Heart Failure Clinical Trial
TARGET-LOAD Pilot Study Comparing Hemodynamics-guided LVAD Unloading vs. Standard of Care
Summary
This study is a prospective, randomized-controlled, non-blinded, multi-center, pilot trial to compare standard-of-care left ventricular assist device (LVAD) unloading plus heart failure (HF) medications reverse-remodeling management versus hemodynamics-guided LVAD unloading with use of the wireless monitoring system CardioMEMS plus HF medications reverse-remodeling management.
Full Description
LVADs are being increasingly used in end-stage heart failure patients as a bridge to transplant (BTT) or as a destination therapy (DT). Although LVAD recipients are considered to be optimally unloaded with speed optimizations following LVAD implantation, re-hospitalizations due to HF recurrence are far from negligible. Recent studies have reported that at least 35% of hospital readmissions post-LVAD implantation are due to HF exacerbations, volume status changes or other cardiac causes (arrhythmias etc.). This suggests that patients are being sub-optimally unloaded and/or taking inadequate medical therapy and probably this decreases the chances for potential reverse remodeling and myocardial recovery. Moreover, a recent study demonstrated that cardiac dimensions obtained from echocardiography do not adequately reflect the degree of mechanical unloading of the heart. It has also shown strong evidence that pulmonary artery (PA) pressures monitoring can be reliably used to assess the pulmonary capillary wedge pressure (PCWP) and left ventricular end-diastolic pressure (LVEDP).

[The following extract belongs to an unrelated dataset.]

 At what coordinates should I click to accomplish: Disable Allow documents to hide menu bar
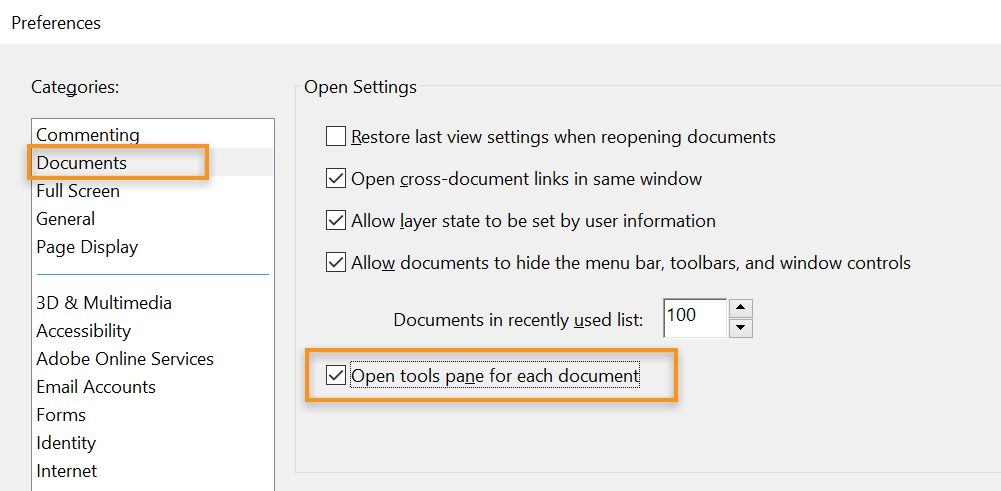336,264
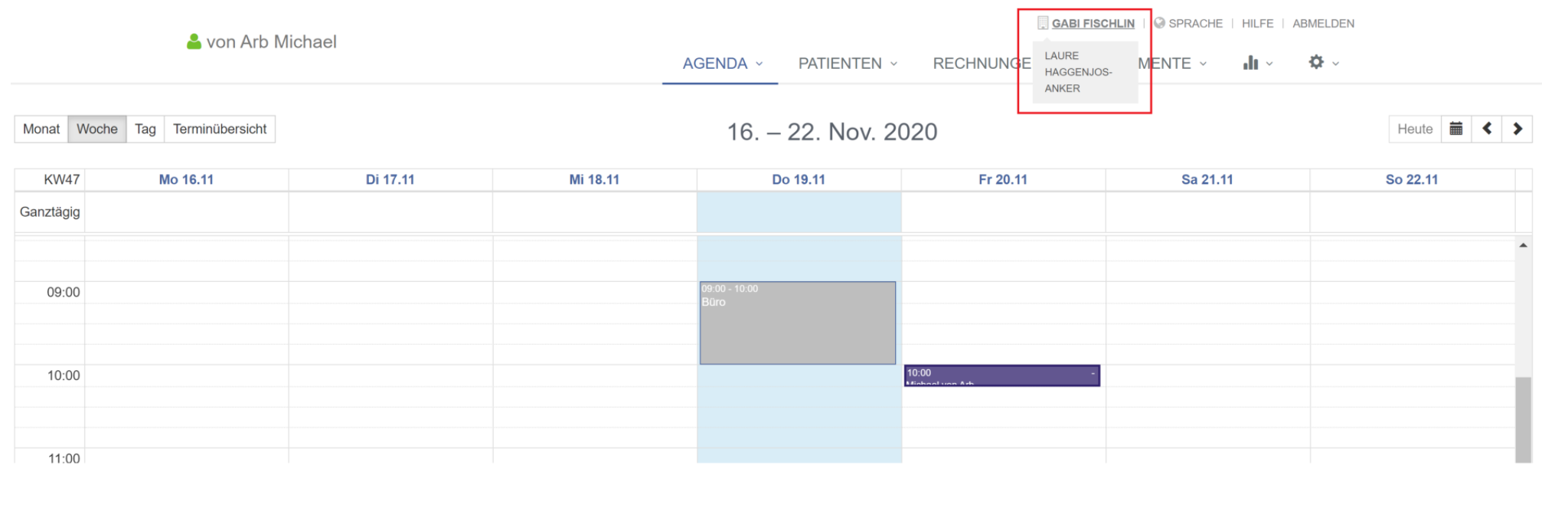This screenshot has height=521, width=1568.
Task: Switch calendar to Tag view
Action: pos(145,129)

Symptomatic heart failure exacerbation requiring hospital admission may lie at the end of a spectrum of worsening hemodynamics that are unable to be detected before the manifestation of symptoms and limits the potential for myocardial recovery. Therefore, it is proposed that repeatedly adjusting LVAD pump flow speed and tailoring standard HF medications depending on the patient's PA pressure acquired from the CardioMEMS device can optimize pressure and volume unloading and promote reverse cardiac remodeling and recovery.
Clinical experience with LVAD support has shown that a subset of LVAD patients can experience reverse cardiac remodeling and significant improvement of myocardial function suggesting that LVAD-induced mechanical unloading of the failing heart may be a plausible therapeutic strategy aiming at myocardial recovery and device removal. These explanted patients have shown "myocardial plasticity" in clinical studies and that they can be responsive and sensitive to load changes. These patients will be carefully monitored to prevent increased load and wall stress to drive again the detrimental spiral of cardiac remodeling and HF recurrence, which appears to be the case in at least one third of LVAD patients after device weaning. Along the same lines, the results from another clinical study showed a significant and large reduction in hospitalization for HF patients who were managed with CardioMEMS. Therefore, further improvement of patients' HF management will depend mainly on better identification and pro-active management of their fluid and hemodynamic status. It is proposed that chronically adjusting HF medications using CardioMEMS-guided hemodynamic assessment in patients who have weaned from LVAD support could improve long-term durability of cardiac improvement after LVAD weaning.
Eligibility Criteria
Inclusion Criteria:
Severe clinical HF resistant to intensive medical therapy and requiring LVAD implantation
Left ventricular ejection fraction <=25% and cardiomegaly at time of LVAD implantation
Non-ischemic etiology of HF
Undergone LVAD implantation within prior 4 weeks or planned for LVAD implant
History of HF < 5 years
Body Mass Index <=35 kg/m^2
Pulmonary artery branch diameter between 7 - 15 mm
Female subjects of childbearing age with negative urine or serum pregnancy test and agreeing to use reliable mechanical or hormonal form of contraception during study
Exclusion Criteria:
Evidence of active acute myocarditis confirmed by histology
History of previous cerebrovascular accident resulting in significant fixed motor deficit, limiting ability to perform exercise testing
Implanted mechanical aortic and/or mitral valve(s) and/or right heart valve(s)
Aortic valve closure
Hypertrophic obstructive cardiomyopathy or sarcoidosis
Left ventricular end-diastolic diameter below normal (restrictive cardiomyopathy)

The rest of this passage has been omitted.